4. OTP delivery channel selection (patient app) — The technical spec §4.2 states OTP is delivered via Communication Hub but does not specify whether the patient chooses email or SMS at the point of authentication, or whether this is a practice-configured default. The authentication flow design (§5.1 Flow 4) requires this to be resolved.

5. Guardian/proxy consent surface — The technical spec §13.2 Rule 5 states guardian and proxy access requires explicit patient consent, but does not specify whether consent is captured within Access Manager's UI or within the Patient App. The guardian/proxy access panel component (§6) scope depends on this.

6. Teen transition (automatic revocation at 18) — user-facing communication — The technical spec §2.1 mentions teen transition and automatic revocation at 18. The UX for notifying the patient and/or guardian in advance of this transition is not defined. (needs UX writer input — notification timing, copy, and whether this is surfaced in Access Manager's admin UI or solely via Communication Hub)

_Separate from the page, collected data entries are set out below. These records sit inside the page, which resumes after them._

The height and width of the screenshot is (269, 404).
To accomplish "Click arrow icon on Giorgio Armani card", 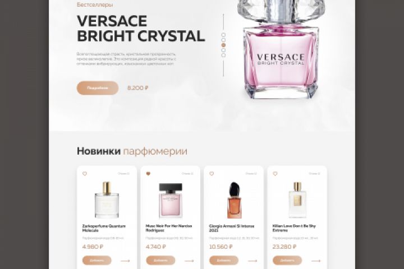I will click(x=253, y=261).
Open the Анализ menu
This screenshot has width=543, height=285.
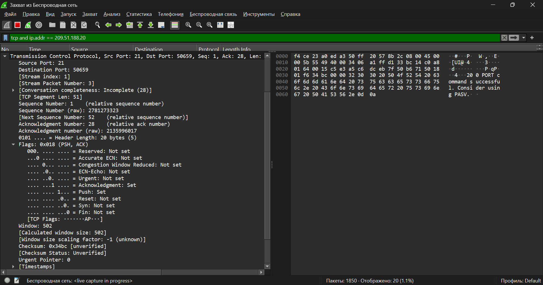(x=112, y=14)

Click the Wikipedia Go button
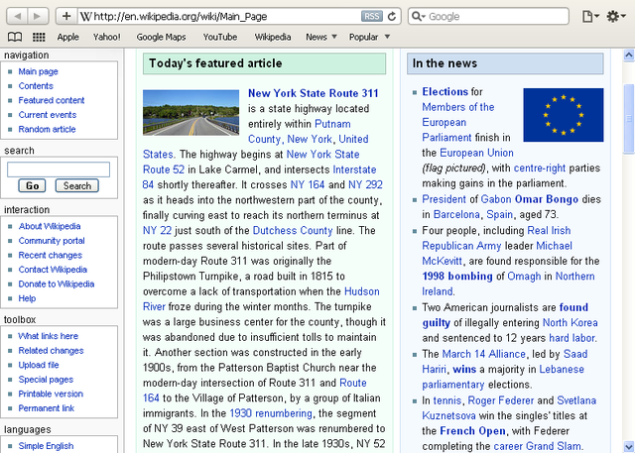tap(32, 185)
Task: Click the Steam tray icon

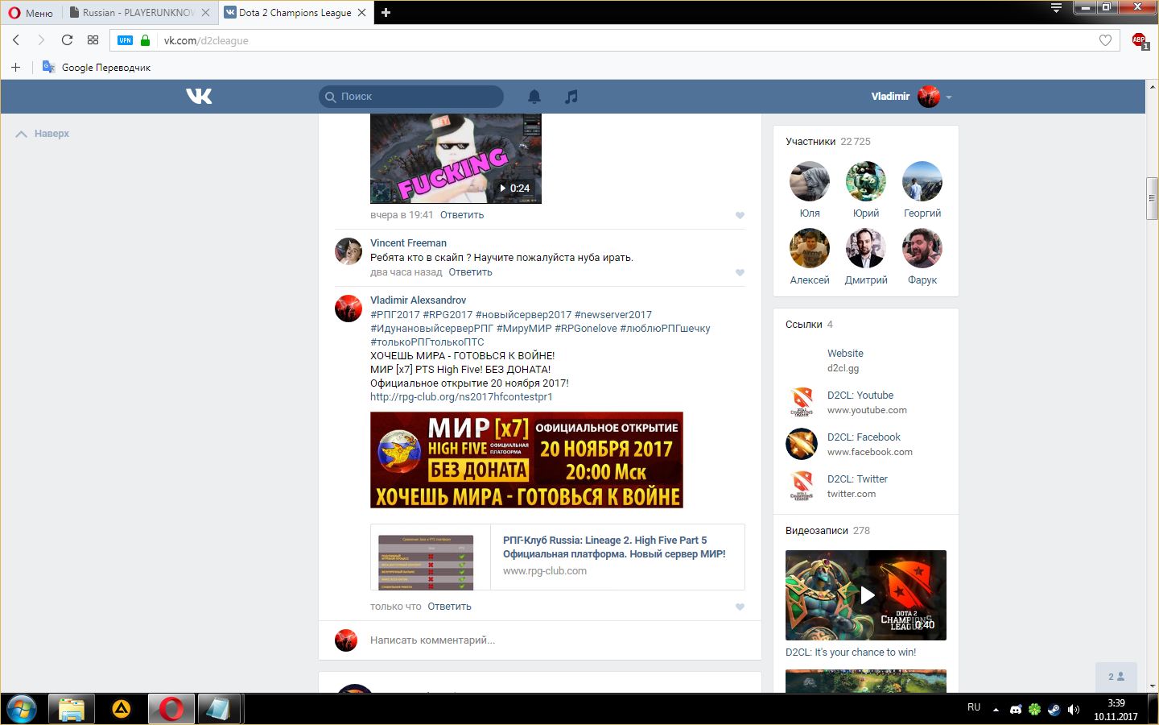Action: (x=1054, y=709)
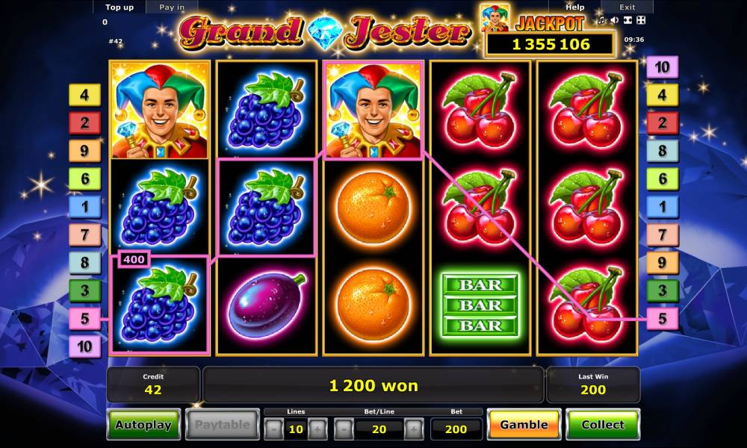Click the jester symbol on first reel
Image resolution: width=747 pixels, height=448 pixels.
pyautogui.click(x=160, y=110)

7. Custom role label character constraints — Are there constraints on custom role label strings (length, character set, reserved words) that would require inline validation in the role-configuration flow (§5.1 Flow 6)?

8. Audit log export format — The technical spec §13.4 states export must be in "machine-readable format" but does not specify CSV, JSON, or another format. The export action design (§6 component inventory) and the export flow (§5.1 Flow 7) require this to be confirmed.

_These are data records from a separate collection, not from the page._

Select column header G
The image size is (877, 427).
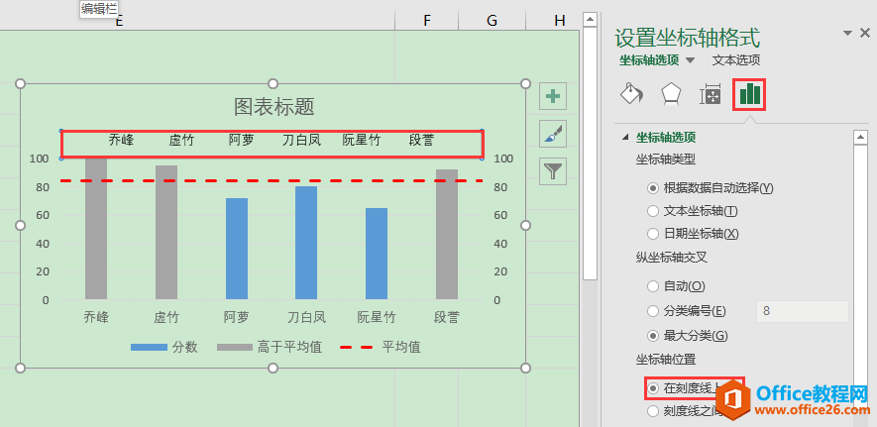coord(492,20)
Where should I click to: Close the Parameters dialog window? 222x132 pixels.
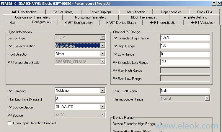(219, 3)
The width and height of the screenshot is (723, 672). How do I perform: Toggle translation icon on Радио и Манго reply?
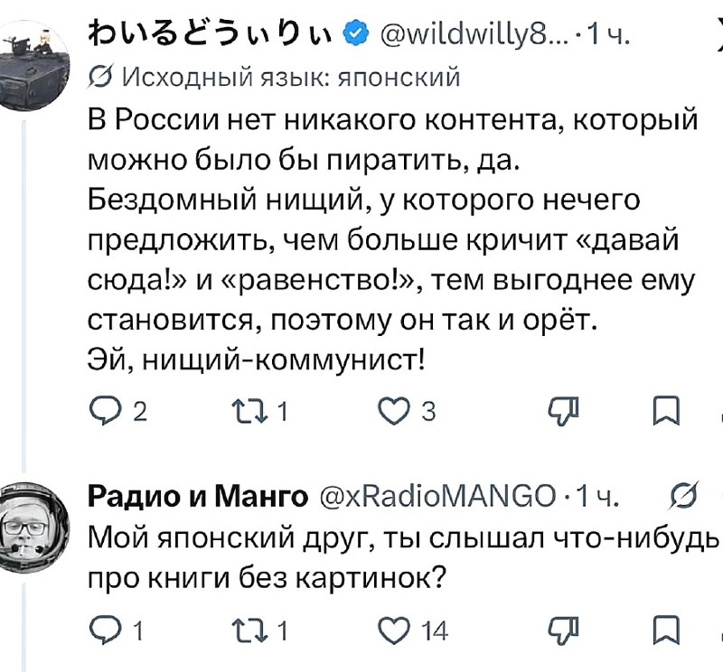tap(684, 496)
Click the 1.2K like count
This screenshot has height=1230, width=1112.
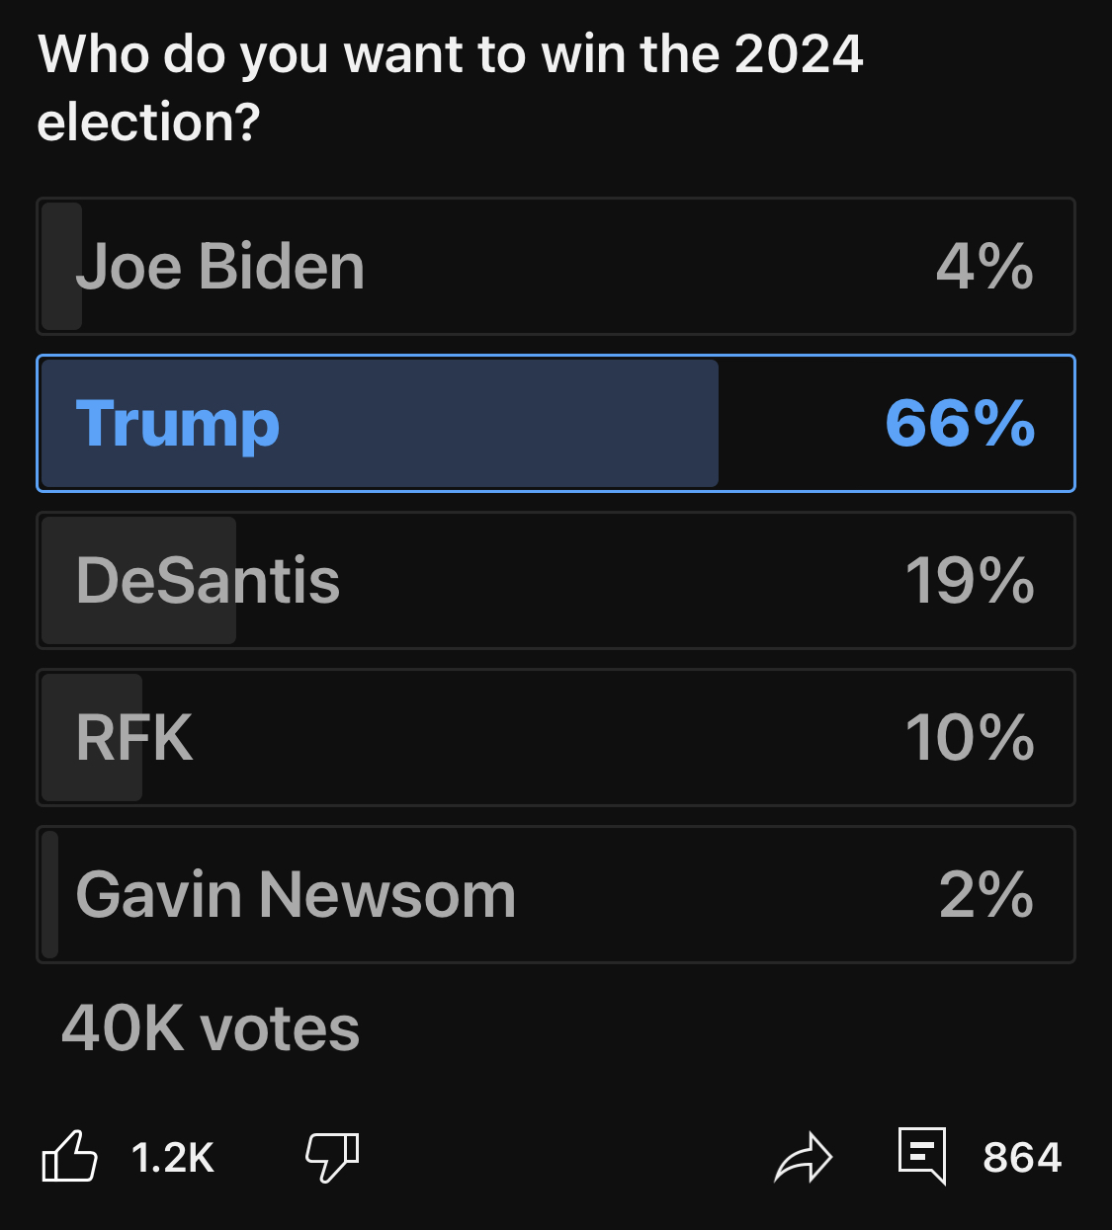pyautogui.click(x=173, y=1158)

9. Self-service account management scope for patients — The technical spec §9 states users may read their own record. For patients, the extent of self-service account management available within the Patient App (e.g. updating contact details, changing authentication method) needs to be defined so the patient-facing surfaces in §4.3 can be fully specified.

10. HR handoff administrator confirmation window — Flow 8 (§5.1) references a "practice-configured window" after which an unactioned HR-triggered pending action escalates to a banner. The default value and the configuration surface for this window have not been defined. This must be resolved with HR & People Manager and Access Manager technical owners before Flow 8 can be fully specified.